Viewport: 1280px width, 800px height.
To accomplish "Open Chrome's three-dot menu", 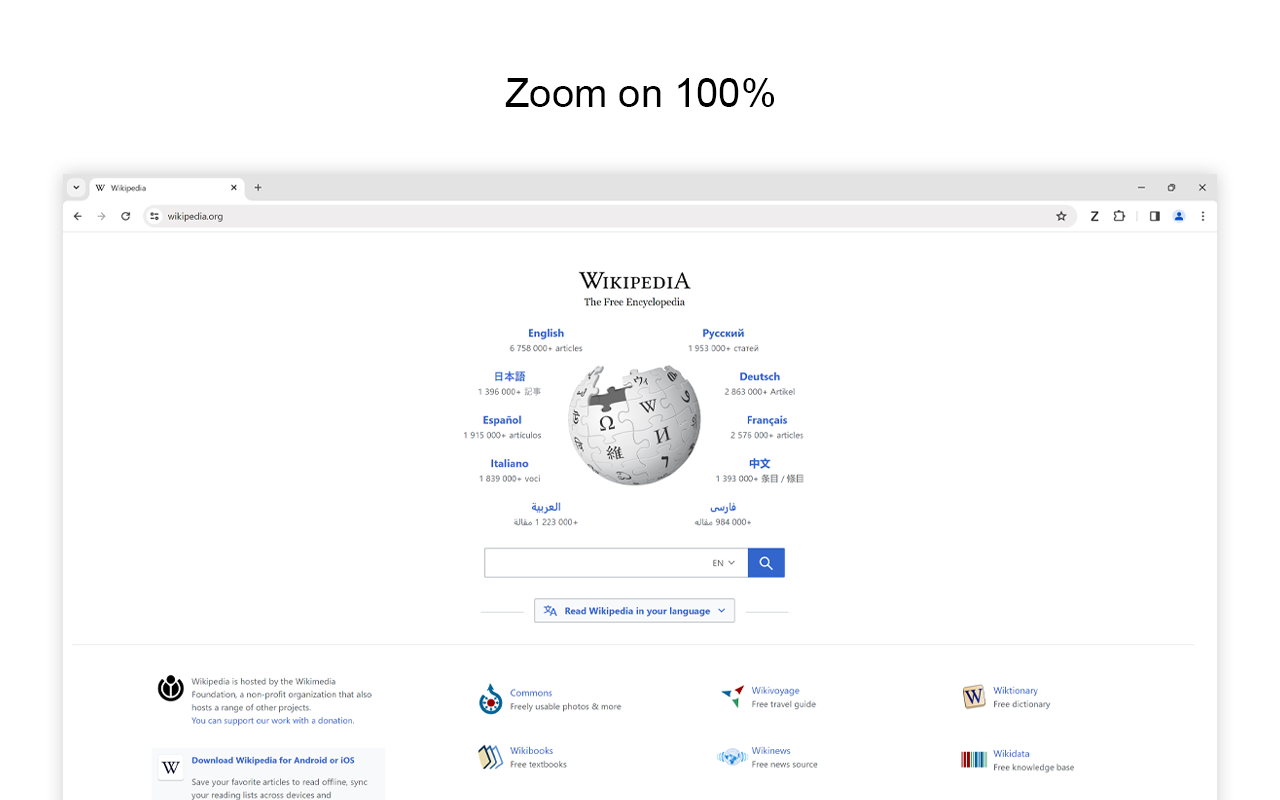I will (1202, 216).
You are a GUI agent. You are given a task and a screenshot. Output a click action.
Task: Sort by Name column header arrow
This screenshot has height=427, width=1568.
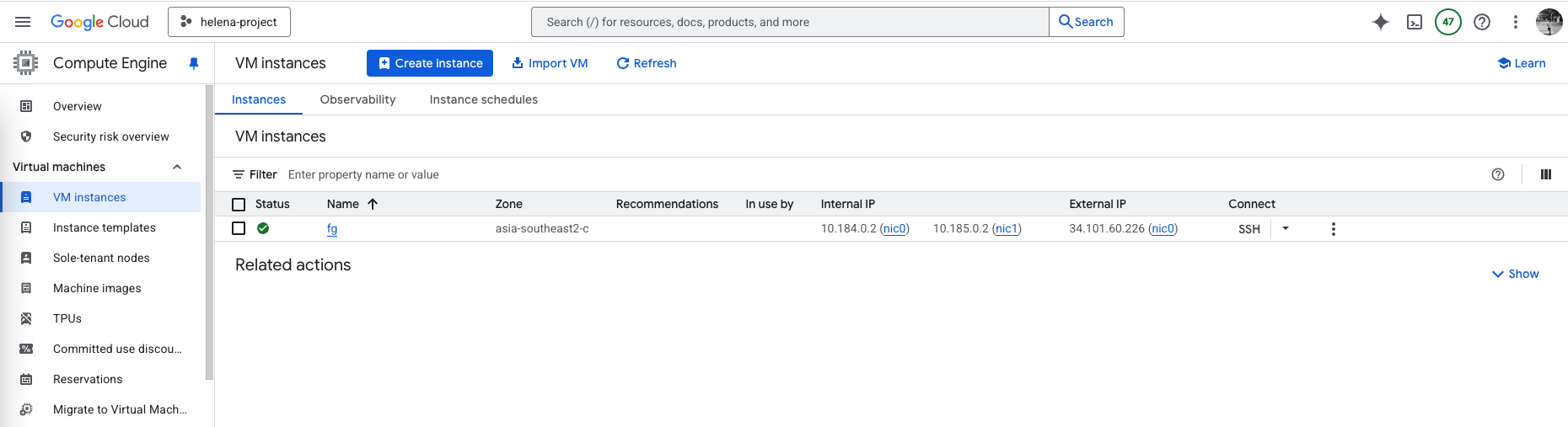pos(373,204)
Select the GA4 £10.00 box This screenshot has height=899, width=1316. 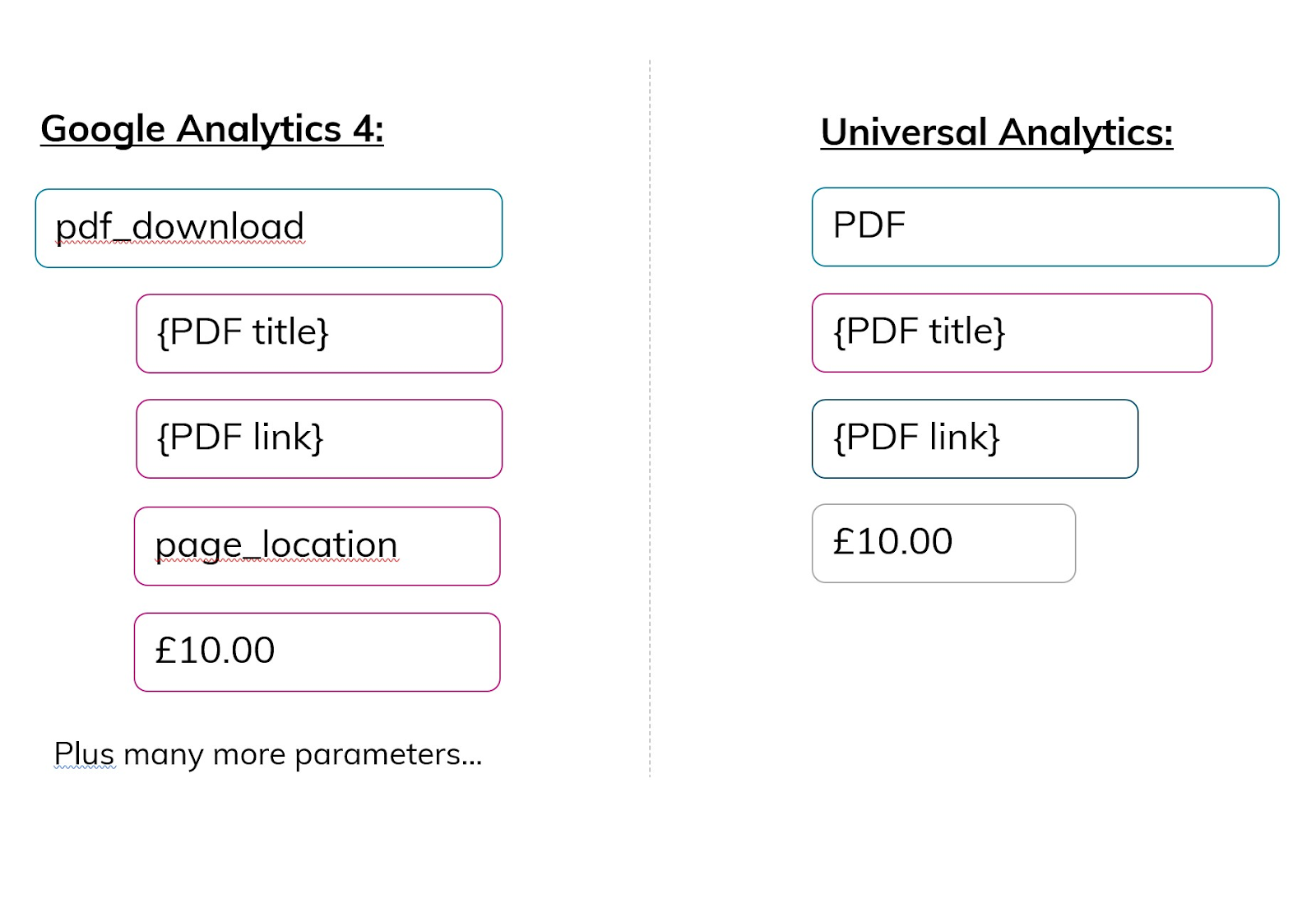point(317,652)
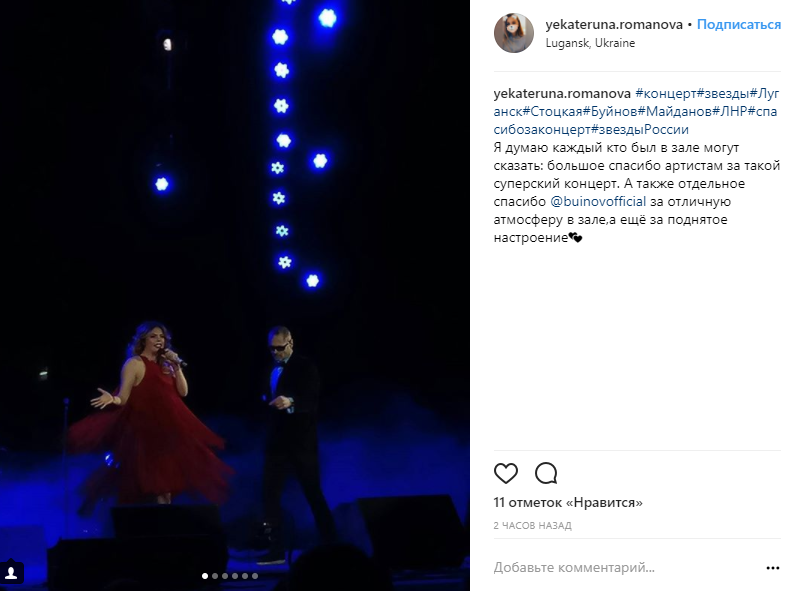Open the yekateruna.romanova profile avatar
798x591 pixels.
514,33
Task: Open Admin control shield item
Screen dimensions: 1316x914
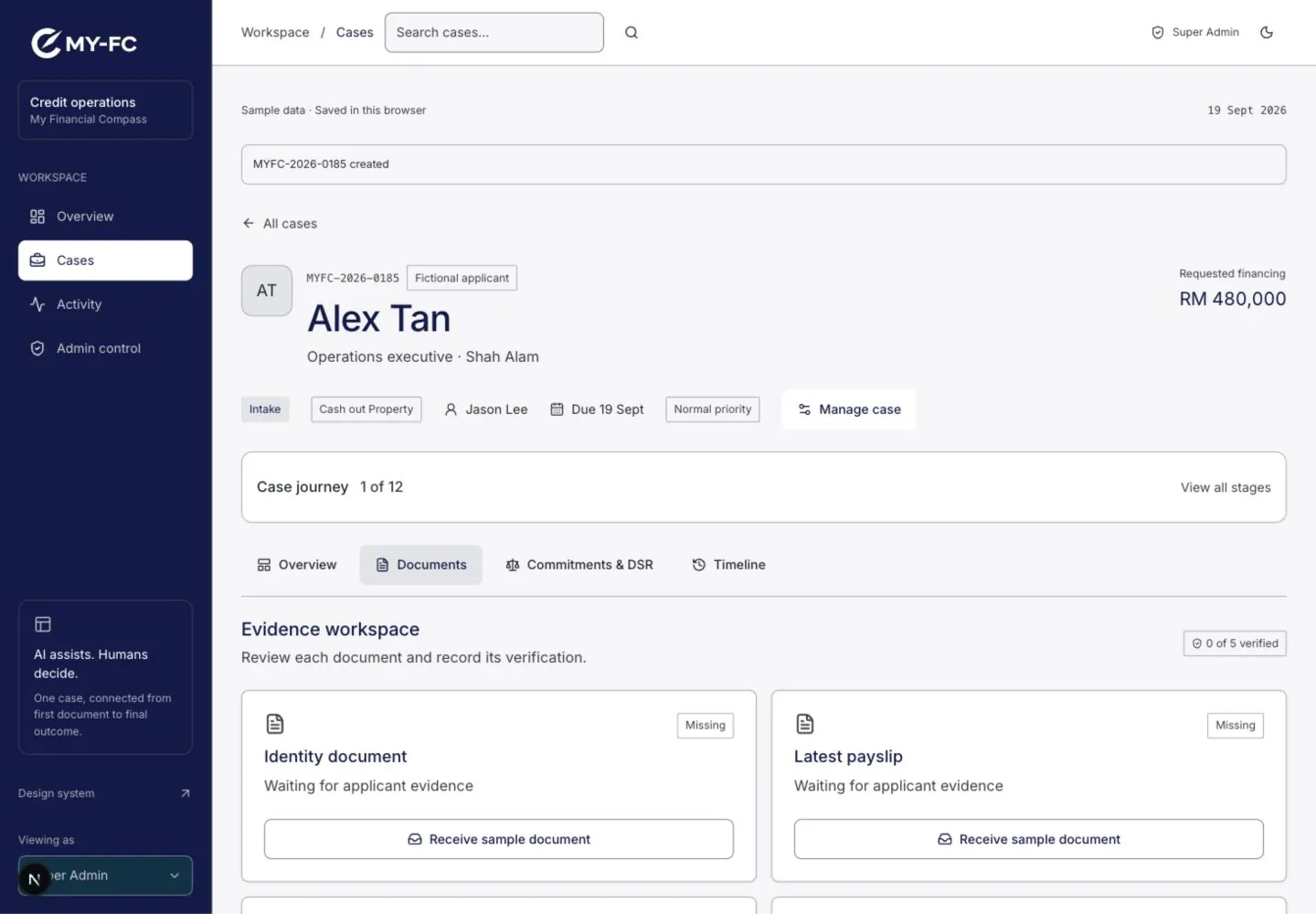Action: (105, 348)
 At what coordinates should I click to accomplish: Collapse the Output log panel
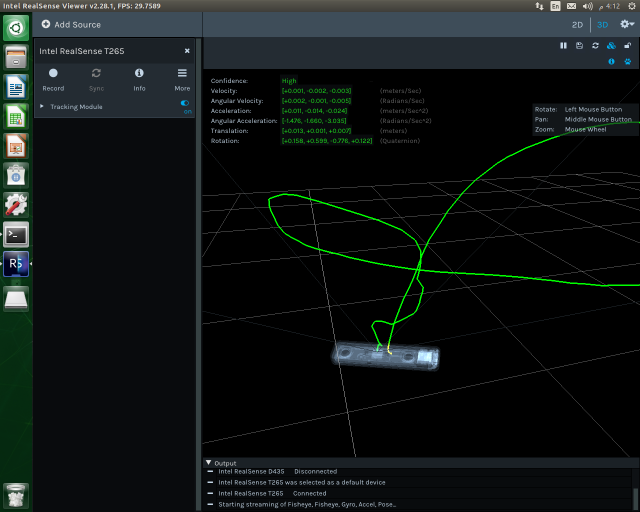[x=208, y=463]
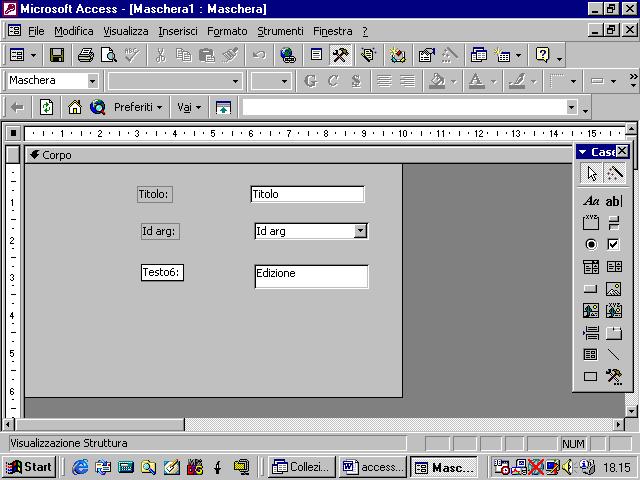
__________
Where a line contains "Screen dimensions: 1316x914", begin there and transcribe every line through the last one of the records above, exactly and with no pictures.

__Exercise solution__.
Screen dimensions: 1316x914
Action: (105, 348)
 At what coordinates should I click to accomplish: Collapse the Output log panel
[x=208, y=463]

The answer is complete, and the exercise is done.